EVE laughing EVE schematic EVE schematic

The other scene that was predictably tear-jerking was when Eve is treated to a view of her own security cam (which was on during the time she was in stand-by mode, unconscious.) She sees Wall-E watching over her 24/7. never straying from her side, and she finally realizes what is important to her, and sometimes not even her Directive is as meaningful as caring about another entity.

And the way that she says, “No. No!” and it actually looks like she—a robot!—is about to cry, when Wall-E gets engulfed in an explosion and she thinks he’s been obliterated—that was really cute too.

And then the very beginning, when she gazes back at the spaceship that sent her, and when it’s gone, she starts having fun flying. That made my heart swell.

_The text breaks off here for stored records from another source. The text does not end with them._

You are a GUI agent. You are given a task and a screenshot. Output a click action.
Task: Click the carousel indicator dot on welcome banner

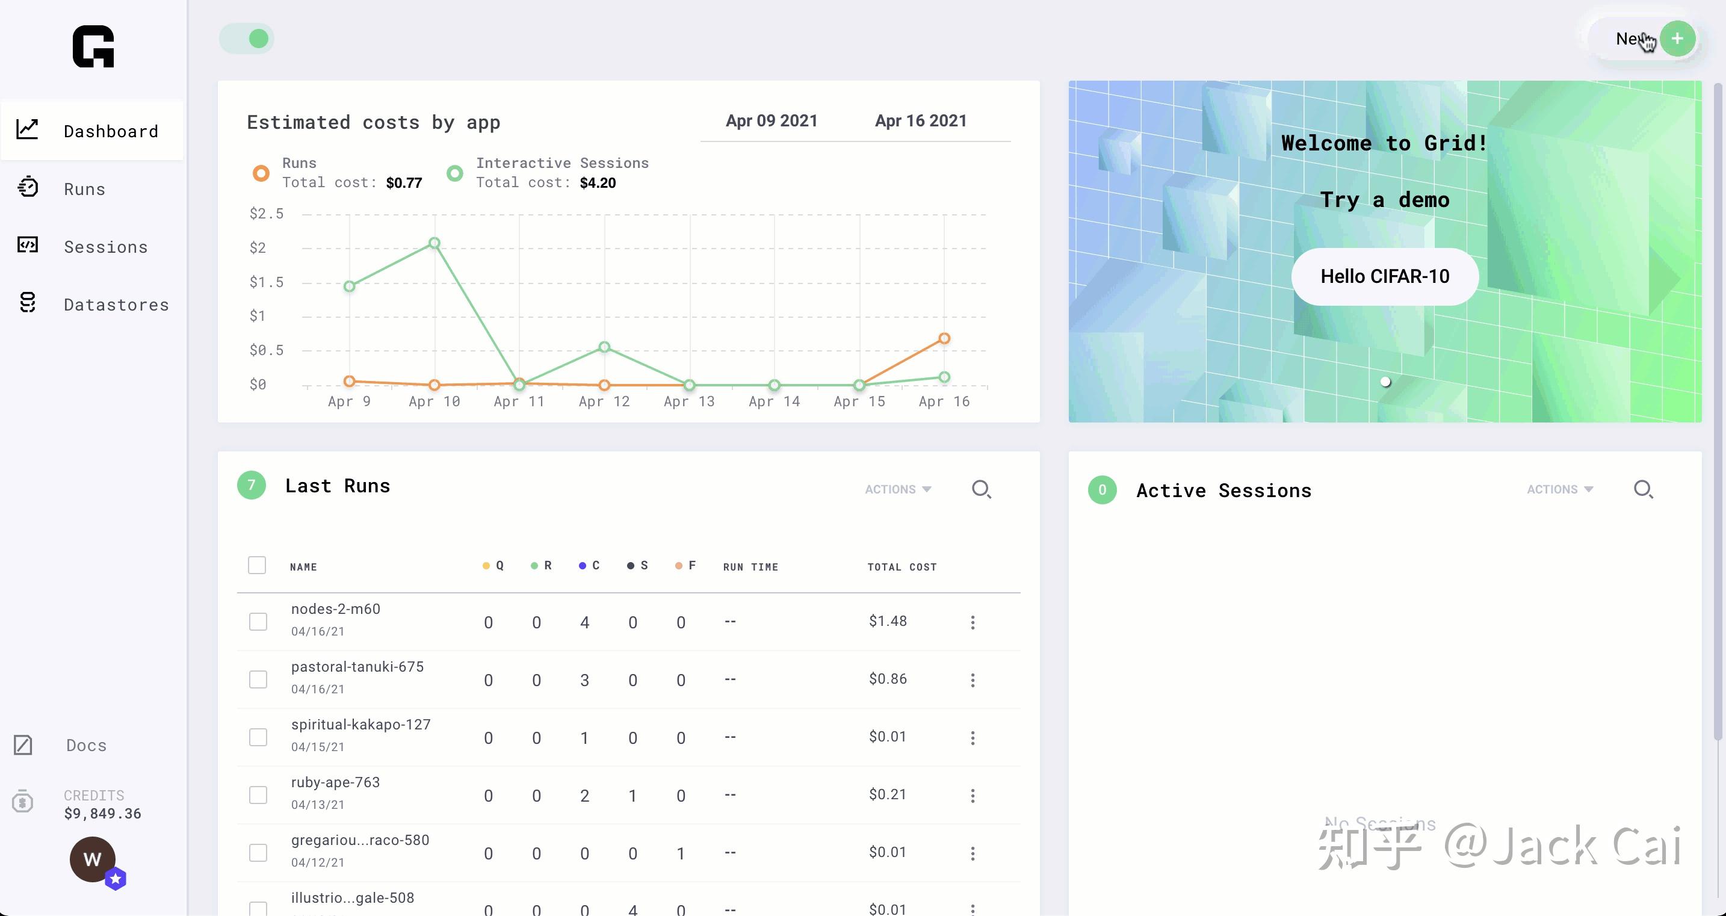(1385, 383)
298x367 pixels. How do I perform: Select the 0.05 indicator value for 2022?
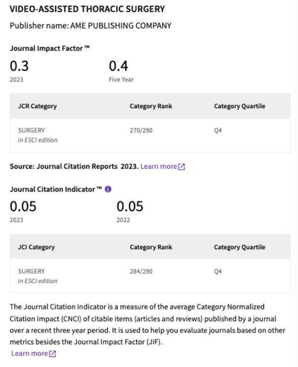[130, 206]
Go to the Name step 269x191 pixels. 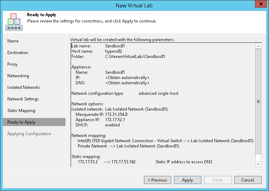[x=13, y=41]
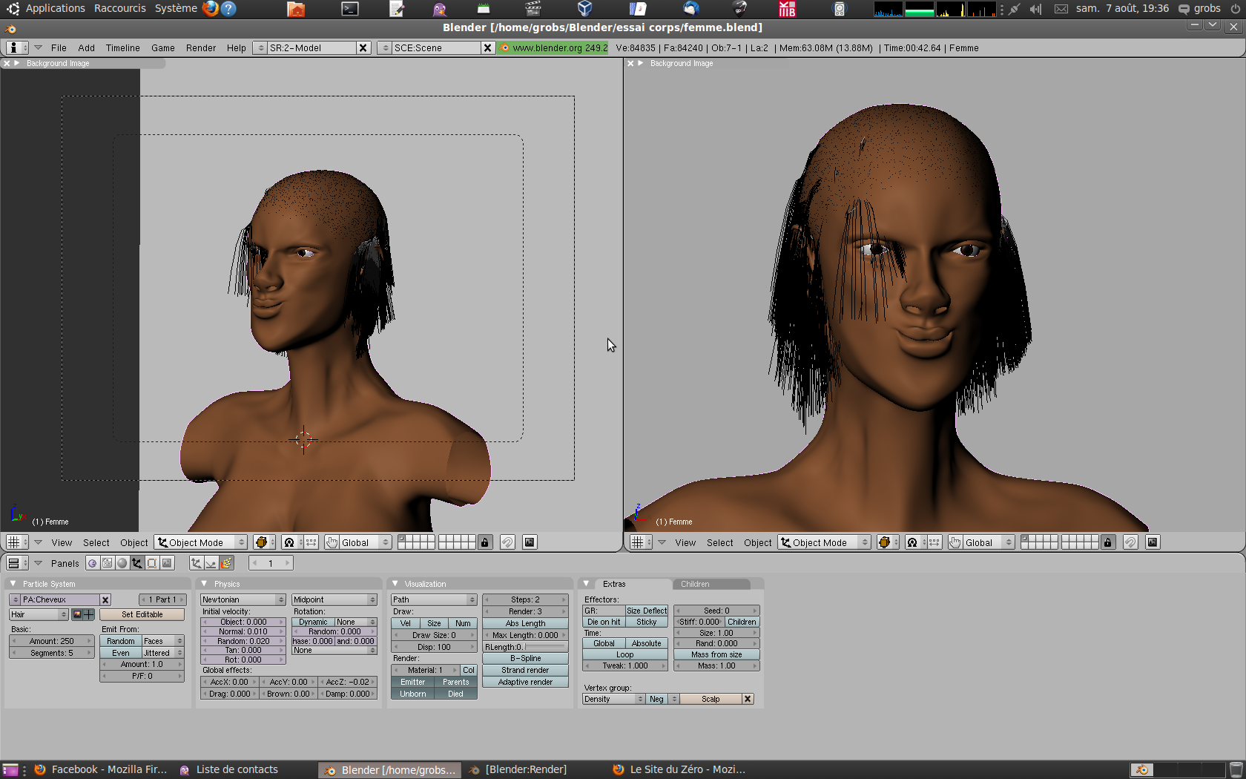Viewport: 1246px width, 779px height.
Task: Open the Newtonian physics type dropdown
Action: coord(243,599)
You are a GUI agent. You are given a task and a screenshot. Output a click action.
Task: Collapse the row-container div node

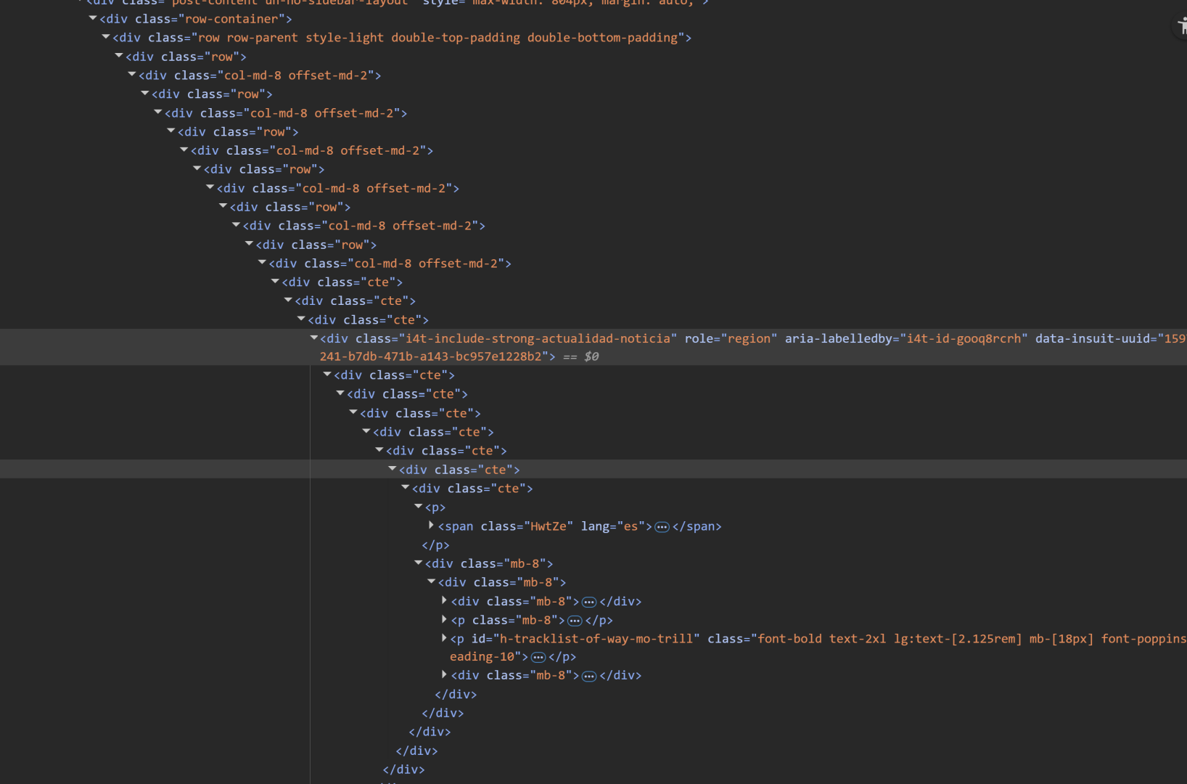tap(93, 18)
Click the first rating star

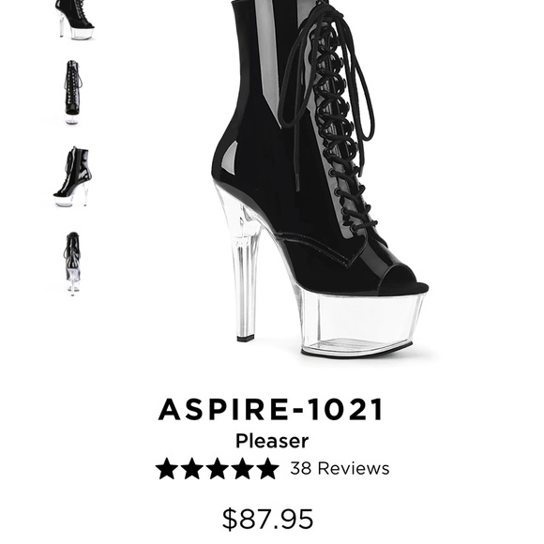point(167,468)
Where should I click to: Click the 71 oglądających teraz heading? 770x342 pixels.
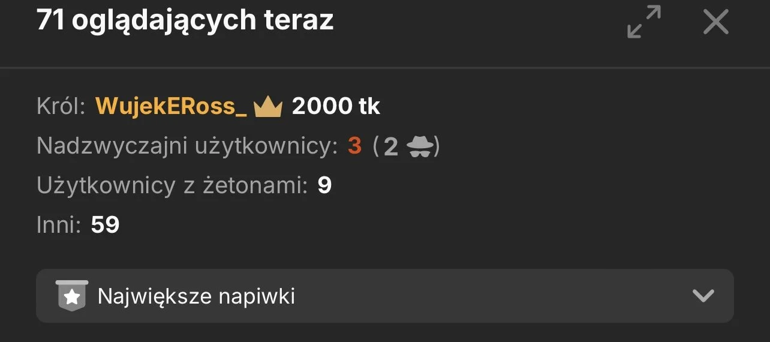point(185,21)
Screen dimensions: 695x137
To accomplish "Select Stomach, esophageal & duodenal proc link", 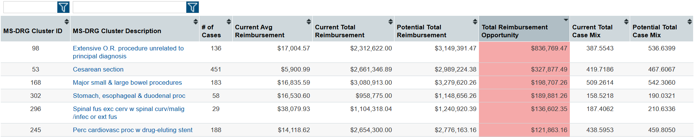I will coord(129,96).
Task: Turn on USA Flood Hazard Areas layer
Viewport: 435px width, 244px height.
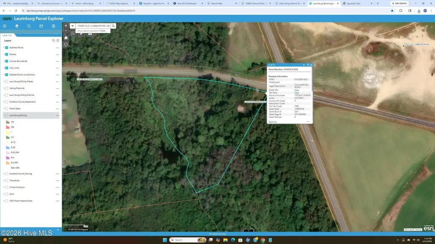Action: [x=7, y=201]
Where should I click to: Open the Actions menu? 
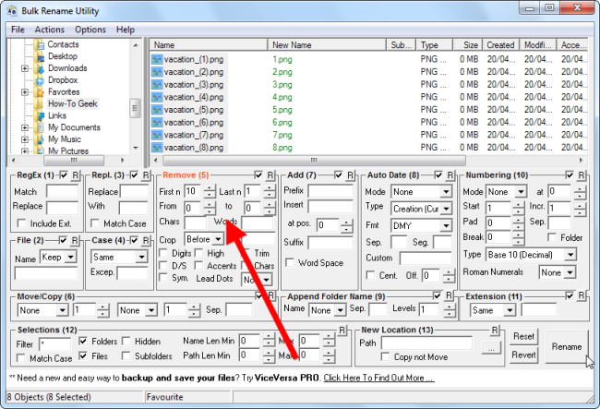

EVE hovering EVE awaiting orders EVE pissed off


The eco-friendly, anti-consumerist agenda is pretty transparent, and if a kid can come out of that theater believing that having too much crap is a bad thing, then humanity may survive after all. The key sequence of this movie is when the Captain realizes that the plant is wilting and starting to wither. He gives the plant some water and it eventually starts to thrive. “All you needed was someone to take care of you.” Juxtaposed with his recent curiosity about Earth, he realizes what is manifestly necessary: Earth needs people to take care of it.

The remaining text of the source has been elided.